Nov. 14, 2006 The Alaska Energy Technology Development Laboratory at the University of Alaska Fairbanks recently announced a successful field test of a prototype propane fuel cell.
The cell, manufactured by Massachusetts-based Acumentrics and installed at the Kenai Fjords National Park’s Exit Glacier Nature Center near Seward, ran for more than 1,100 hours straight and did so with no measurable degradation in its efficiency.
“From a technical point of view, it is an important milestone we have achieved here,” said Dennis Witmer, director of AETDL. “It is one step closer to these kinds of fuel cells becoming devices that can be useful in remote locations.”
The fuel cell was part of the original design for the nature center. It was first installed and used in the summer of 2004. Since then, a team of researchers and technicians has been fine-tuning the cell’s performance. In August, Park Service officials fired it up again and it ran until the end of the season.
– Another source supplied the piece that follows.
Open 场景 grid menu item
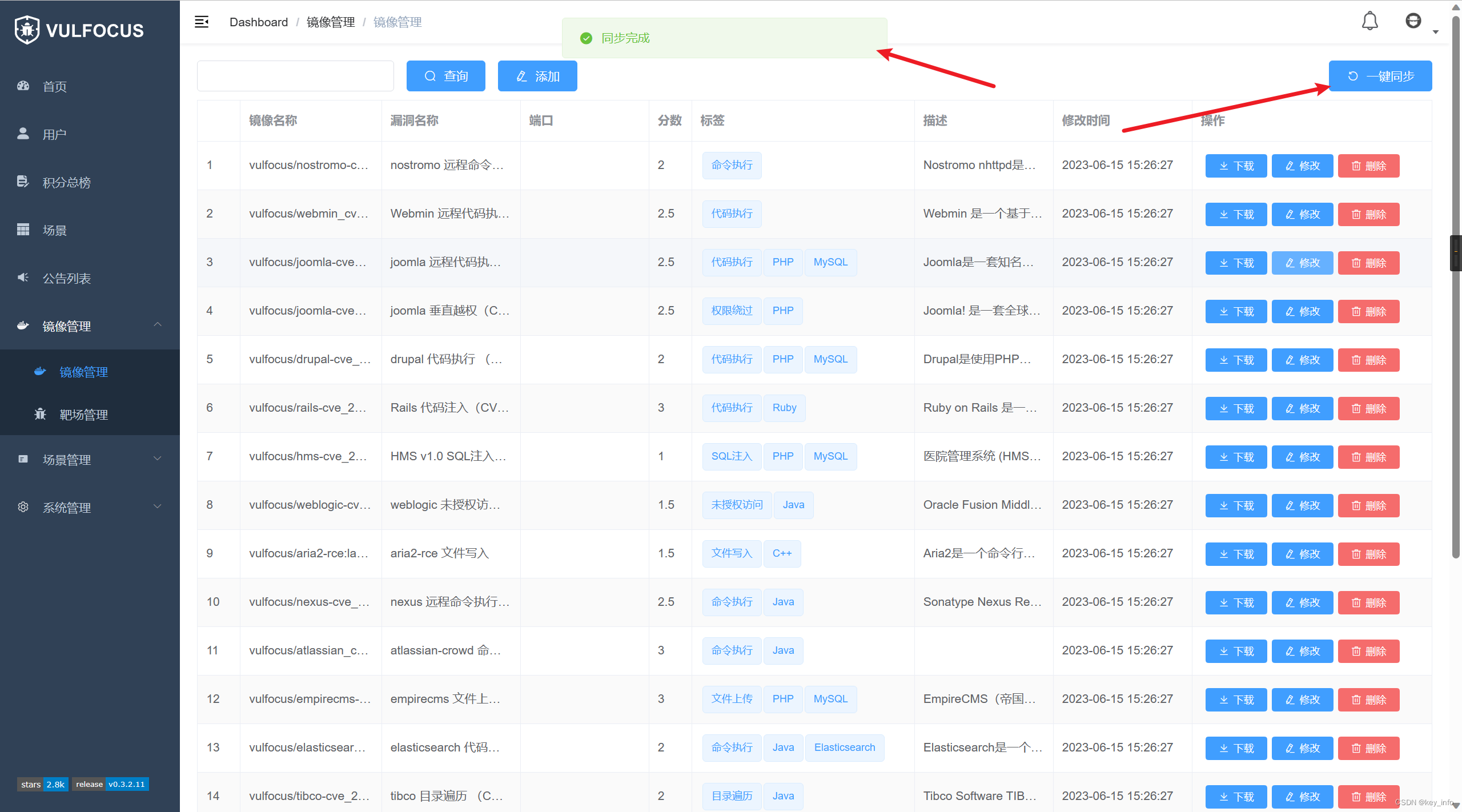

“It’s not going back to the factory this winter. It has been mothballed for the winter and we plan on starting it up (next) summer,” said Tim Hudson, associate regional director for operations and resources for the National Park Service’s Alaska region. “We like the promise of this technology as a way to replace diesel generators, decrease the possibility of fuel spills and provide a cleaner and quieter source of power.”
The Exit Glacier fuel cell is notable for several reasons. It uses a fuel source--propane--that is more portable and usable in remote areas than the hydrogen or natural gas that usually powers fuel cells. It was also able to adjust its output to deal with fluctuations in power demand at the center, a phenomenon known as load following. And its most recent test run happened in real-world conditions, rather than in a laboratory with controlled power demands and constant monitoring and adjustment by technicians.
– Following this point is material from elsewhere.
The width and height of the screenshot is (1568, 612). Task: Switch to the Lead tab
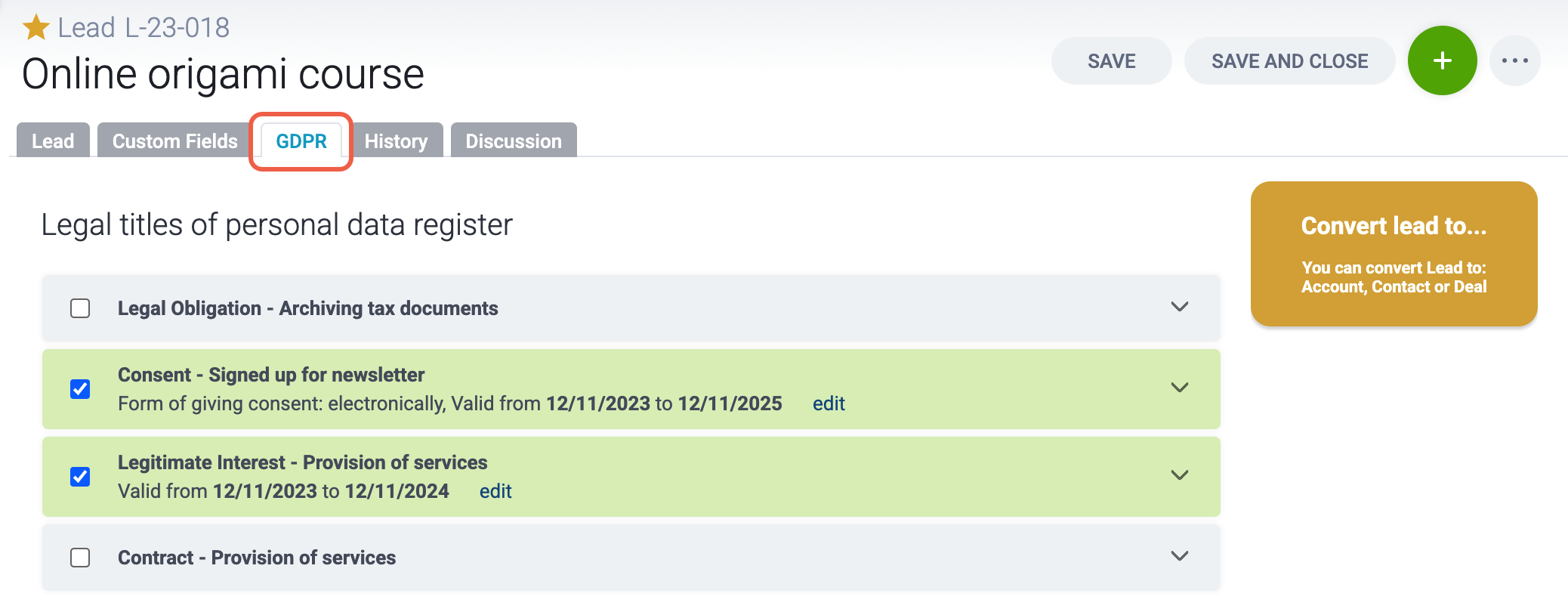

In addition, Witmer said, the Exit Glacier cell is able to efficiently generate relatively small amounts of power. A typical diesel generator is most efficient when it is generating 100 kilowatts of electricity, which is about 100 times more than a small building or cell phone tower would use.
“At one kilowatt, there is no convenient, efficient technology … and that is where fuel cells really have a hope of finding some market,” he said.
The reason for the efficiency is the way fuel cells generate electricity. Like a diesel generator, they use a hydrocarbon fuel source. But while the electricity in a traditional generator results from fuel burning and driving a mechanical generation device, the energy in a fuel cell comes from an electrochemical reaction.
“A fuel cell is a device that converts the energy from fuel directly into DC electricity,” Witmer said. “The idea is that the efficiencies are better with the direct electrochemical conversion, especially at lower power levels.”
In addition to generating electricity, the fuel cell provided heat to the nature center during its test run from mid-August to late September.
Witmer said that propane fuel cells are still a long way from being practical for the average consumer. However the successful test at Exit Glacier shows that the technology is meeting technical milestones. If the cells are eventually available to the public, it’s hard to predict all of their potential applications, he said, noting the number of devices that have come about as the internal combustion engine became smaller and more economical.
“Because we don’t have anything really good smaller than a diesel generator, we really don’t know what the demand would be for a one-kilowatt generator,” Witmer said. “That to me is the really exciting thing.”
The Exit Glacier Nature Center fuel cell test is the result of a cooperative agreement between the National Park Service and the Arctic Energy Technology Development Laboratory at the University of Alaska Fairbanks. Other funding partners include the U.S. Department of Energy’s National Energy Technology Laboratory, fuel cell manufacturer Acumentrics, the Propane Education and Research Council, fuel cell contractor Energy Alternatives, the Denali Commission and the Alaska Energy Authority.